### DATA RECORDS ###

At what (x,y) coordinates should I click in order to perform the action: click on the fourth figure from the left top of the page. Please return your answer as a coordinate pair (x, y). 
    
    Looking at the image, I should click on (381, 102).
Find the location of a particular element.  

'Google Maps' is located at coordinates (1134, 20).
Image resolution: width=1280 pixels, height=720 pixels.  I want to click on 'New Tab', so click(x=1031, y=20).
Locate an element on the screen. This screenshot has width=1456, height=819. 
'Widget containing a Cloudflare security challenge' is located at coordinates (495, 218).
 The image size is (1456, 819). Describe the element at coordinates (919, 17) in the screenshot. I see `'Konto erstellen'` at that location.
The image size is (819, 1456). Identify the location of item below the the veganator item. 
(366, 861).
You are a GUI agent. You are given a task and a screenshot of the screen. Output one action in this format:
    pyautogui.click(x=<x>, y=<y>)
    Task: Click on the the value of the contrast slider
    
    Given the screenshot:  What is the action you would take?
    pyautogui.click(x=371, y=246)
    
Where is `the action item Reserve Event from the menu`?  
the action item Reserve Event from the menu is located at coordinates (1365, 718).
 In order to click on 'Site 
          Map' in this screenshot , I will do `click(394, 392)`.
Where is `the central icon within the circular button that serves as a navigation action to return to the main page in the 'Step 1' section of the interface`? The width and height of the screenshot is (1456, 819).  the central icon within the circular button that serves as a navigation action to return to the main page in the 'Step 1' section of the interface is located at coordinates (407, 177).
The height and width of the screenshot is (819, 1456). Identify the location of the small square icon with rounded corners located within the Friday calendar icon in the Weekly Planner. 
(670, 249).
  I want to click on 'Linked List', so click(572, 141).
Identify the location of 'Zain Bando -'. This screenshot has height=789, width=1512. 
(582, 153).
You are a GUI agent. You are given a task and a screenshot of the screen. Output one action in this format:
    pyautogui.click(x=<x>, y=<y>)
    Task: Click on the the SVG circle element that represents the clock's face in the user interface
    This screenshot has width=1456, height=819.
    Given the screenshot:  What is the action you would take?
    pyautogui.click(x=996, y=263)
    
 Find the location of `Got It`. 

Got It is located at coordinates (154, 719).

###

* _TASK INSTRUCTIONS_
Write out all of the items above again, substituting "Give the coordinates of" for each "Identify the location of" and changing nothing else.

* _EXERCISE ANSWER_
At what (x,y) coordinates should I click in order to perform the action: click on the fourth figure from the left top of the page. Please return your answer as a coordinate pair (x, y). 
    
    Looking at the image, I should click on (381, 102).
Find the location of a particular element.  

'Google Maps' is located at coordinates (1134, 20).
Image resolution: width=1280 pixels, height=720 pixels.  I want to click on 'New Tab', so click(x=1031, y=20).
Locate an element on the screen. This screenshot has width=1456, height=819. 
'Widget containing a Cloudflare security challenge' is located at coordinates (495, 218).
 The image size is (1456, 819). Describe the element at coordinates (919, 17) in the screenshot. I see `'Konto erstellen'` at that location.
The image size is (819, 1456). Give the coordinates of item below the the veganator item. 
(366, 861).
You are a GUI agent. You are given a task and a screenshot of the screen. Output one action in this format:
    pyautogui.click(x=<x>, y=<y>)
    Task: Click on the the value of the contrast slider
    
    Given the screenshot:  What is the action you would take?
    pyautogui.click(x=371, y=246)
    
Where is `the action item Reserve Event from the menu`?  
the action item Reserve Event from the menu is located at coordinates (1365, 718).
 In order to click on 'Site 
          Map' in this screenshot , I will do `click(394, 392)`.
Where is `the central icon within the circular button that serves as a navigation action to return to the main page in the 'Step 1' section of the interface`? The width and height of the screenshot is (1456, 819).  the central icon within the circular button that serves as a navigation action to return to the main page in the 'Step 1' section of the interface is located at coordinates (407, 177).
The height and width of the screenshot is (819, 1456). Give the coordinates of the small square icon with rounded corners located within the Friday calendar icon in the Weekly Planner. 
(670, 249).
  I want to click on 'Linked List', so click(572, 141).
Give the coordinates of 'Zain Bando -'. This screenshot has height=789, width=1512. 
(582, 153).
You are a GUI agent. You are given a task and a screenshot of the screen. Output one action in this format:
    pyautogui.click(x=<x>, y=<y>)
    Task: Click on the the SVG circle element that represents the clock's face in the user interface
    This screenshot has width=1456, height=819.
    Given the screenshot:  What is the action you would take?
    pyautogui.click(x=996, y=263)
    
 Find the location of `Got It`. 

Got It is located at coordinates (154, 719).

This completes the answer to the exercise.